In a recent statement, former (recently retired) NSW Fair Trading Commissioner Rod Stowe said his agency was hearing concerns from consumers who entered into building contracts and were subsequently forced to pay more than what they thought they would have to.
One problem revolved around consumers entering into ‘fixed price’ contracts with builders only to find themselves being hit for extra costs which they believed would have been included within the price.
“Some builders are applying penalty costs for delayed commencement of construction work, even if the delays were outside the consumer’s control,” Stowe said.
“They are also demanding payment for things thought to be covered by the contract, such as site clearance, structural steel beams, and council fees and charges.”
“We are hearing from consumers who thought they had entered into a ‘fixed price’ contract with a builder, only to find this wasn’t the case.”
Outside of fixed price contracts, Stowe said consumers were experiencing other problems.
In some cases, customers who expected a specific final-payment amount were finding this was much more than expected.
In some instances, builders were holding their customers to ransom by refusing to hand over the keys where unless the consumer agreed to pay the higher amount.
In further instances, builders were offering consumers a lower final payment amount in exchange for signing a deed of release which indemnified the builder from further claims and prevented the consumer from making adverse comments against the builder.
Finally, some consumers were being hit with non-refundable fees of up to $15,000 in order to enter into a pre-tender agreement with a builder.
Throughout New South Wales, home building contracts are governed by the Home Building Act 1999 and associated regulations.
Under that law, builders or tradespeople who perform residential building work valued at between $5,000 and $20,000 must provide consumers with a ‘small jobs’ contract.
For contracts worth over $20,000, a more extensive home building contract is required.
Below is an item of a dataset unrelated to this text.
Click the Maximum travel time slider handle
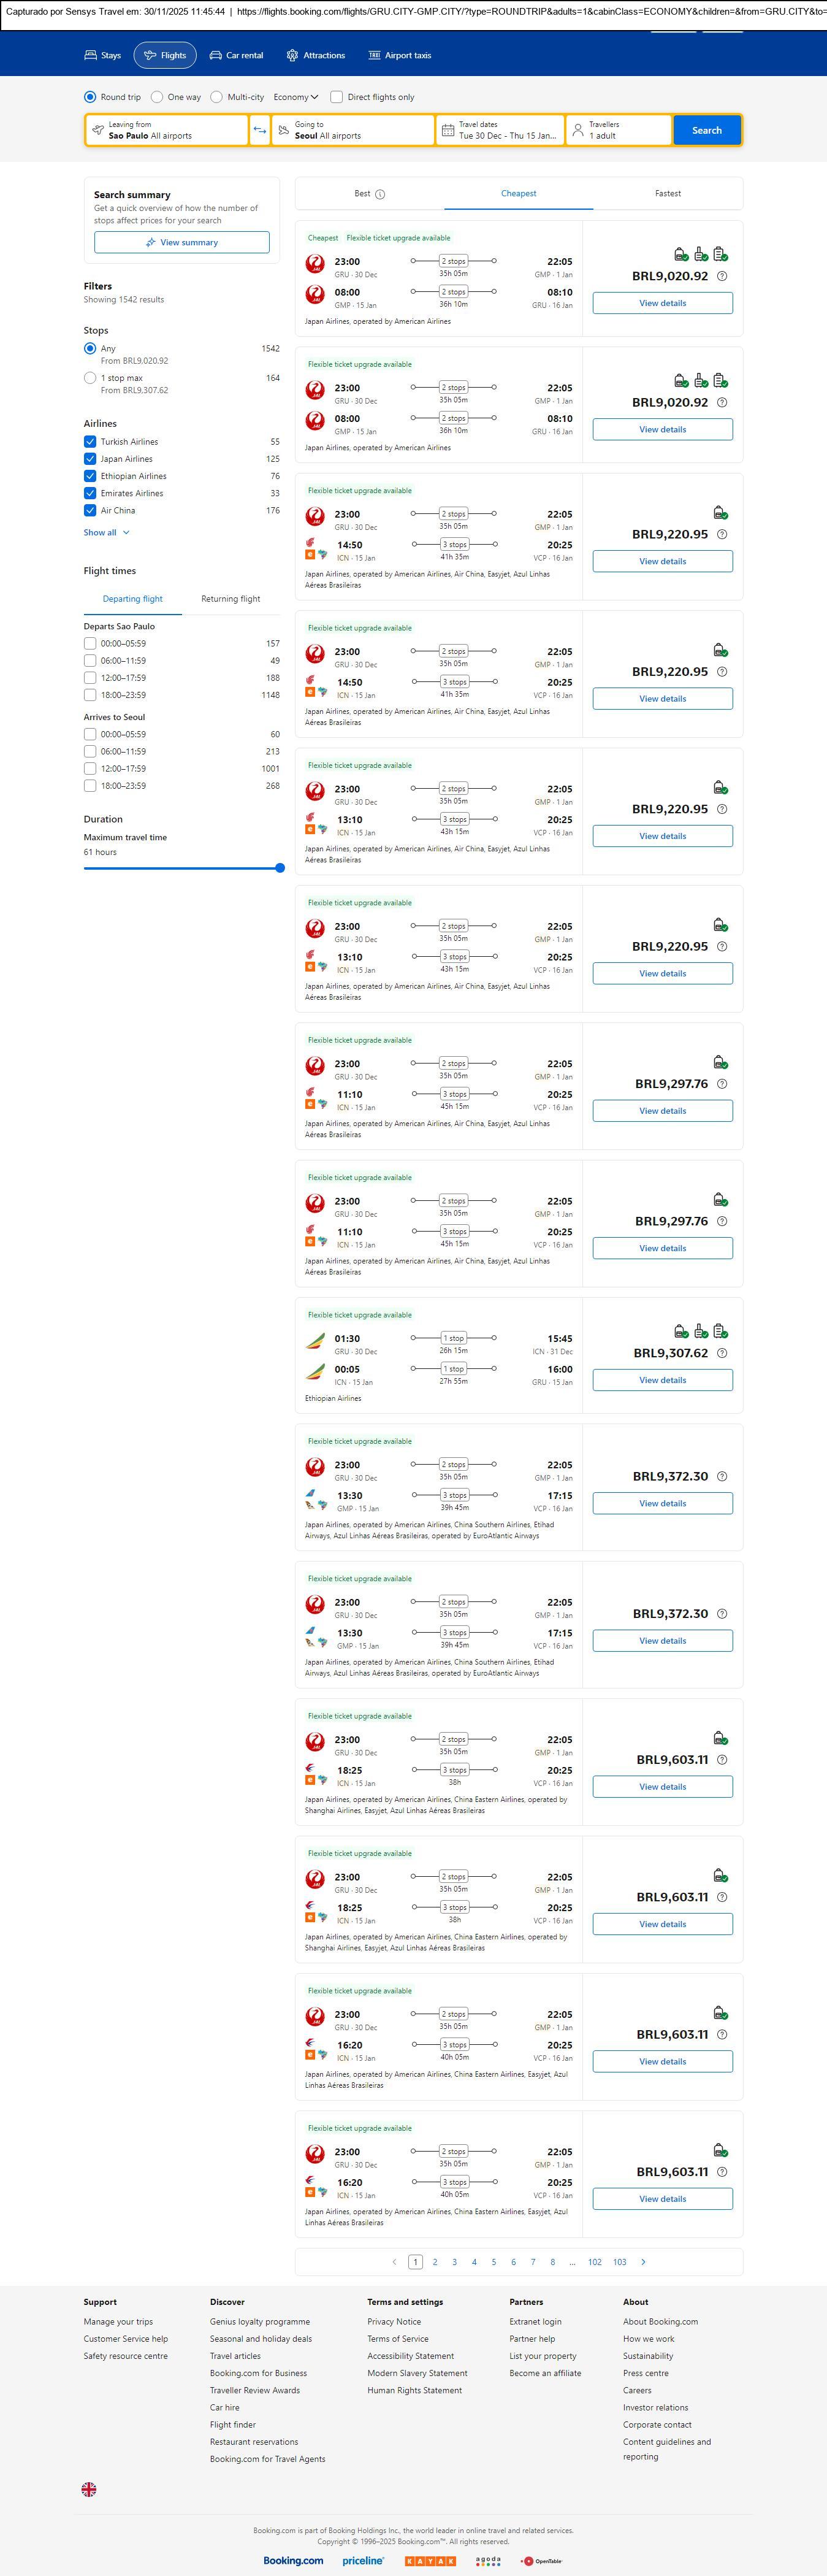click(x=280, y=868)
This contains a more extensive list of requirements including a termination clause, a cooling off period and a checklist of fourteen items which are prescribed in the Home Building Regulations 2014.
Statutory warranties also apply to all residential building work.
Contracts written in clear, plain English are available on the NSW Fair Trading web site.
Lynelle Collins, A/Executive Director Building & Construction Service for the NSW Department of Finance, Services and Innovation, said it was important for consumers to ensure that they understood the contract and sought independent legal advice.
In particular, Collins says any special conditions which are not part of standard contracts should be afforded extra scrutiny.
For those already embroiled in disputes about defective or incomplete work, Collins says Fair Trading can assist in mediation.
“Consumers have the right to seek independent legal advice to review the documents to see if there are any hidden surprises,” Collins said.
“It is important to understand the inclusions as well as what is not included. (What’s not included in the fixed price contract is important as this can cause financial stress).”
“Ensure you understand each clause of the contract and that the contract contains all of the items listed on the Fair Trading website (too many to list) as well as the contract checklist for owners entering a building contract.”